Por Fabio Barros
COMPUTERWORLD
Há há algum tempo o mercado de segurança vem comportando-se como em uma gangorra: inicia o ano como promessa de bons negócios e termina frustrando expectativas. Este ano, mais uma vez, ele promete entrar de fato nos planos de investimentos dos CIOs, atraindo para o País novos players. Escaldadas pelo histórico passado, empresas como Kroll, CORE e Sybari apostam em estratégias diferenciadas de atuação e, em paralelo, enumeram fatores que em teoria justificam seus investimentos e sua aposta nas corporações locais.
“Em primeiro lugar, há as previsões globais. Esse mercado está estimado em US$ 6 bilhões, com previsão de crescimento global de 29%”, lembra Jose Morelle, COO (Chief Operating Officer) da CORE. Especificamente sobre o Brasil, o executivo acredita que as corporações internacionais, afetadas pelos eventos de setembro do ano passado, devem alavancar as iniciativas.
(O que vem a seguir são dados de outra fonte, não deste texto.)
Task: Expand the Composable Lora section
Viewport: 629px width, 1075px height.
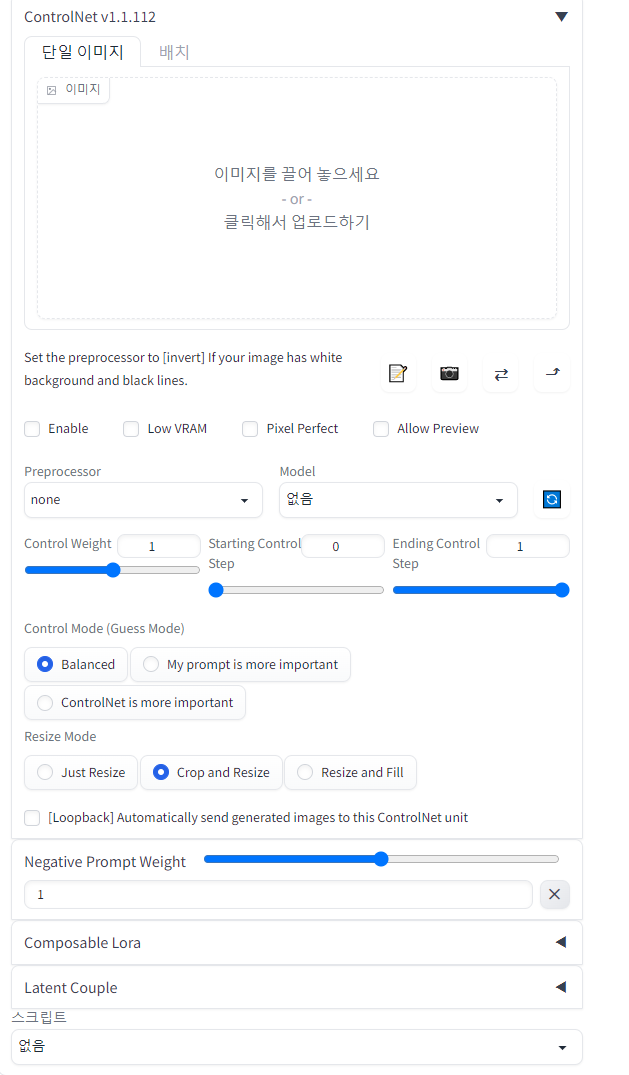Action: (296, 942)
“Além disso, vemos que o Brasil tem uma cultura de segurança recém iniciada. É agora que as empresas estão finalizando sua primeira onda de investimentos em sistemas antivírus e firewalls”, avalia. Segundo Morelles, o fim desta fase indica que o mercado deve partir agora para a aquisição de soluções de escopo corporativo.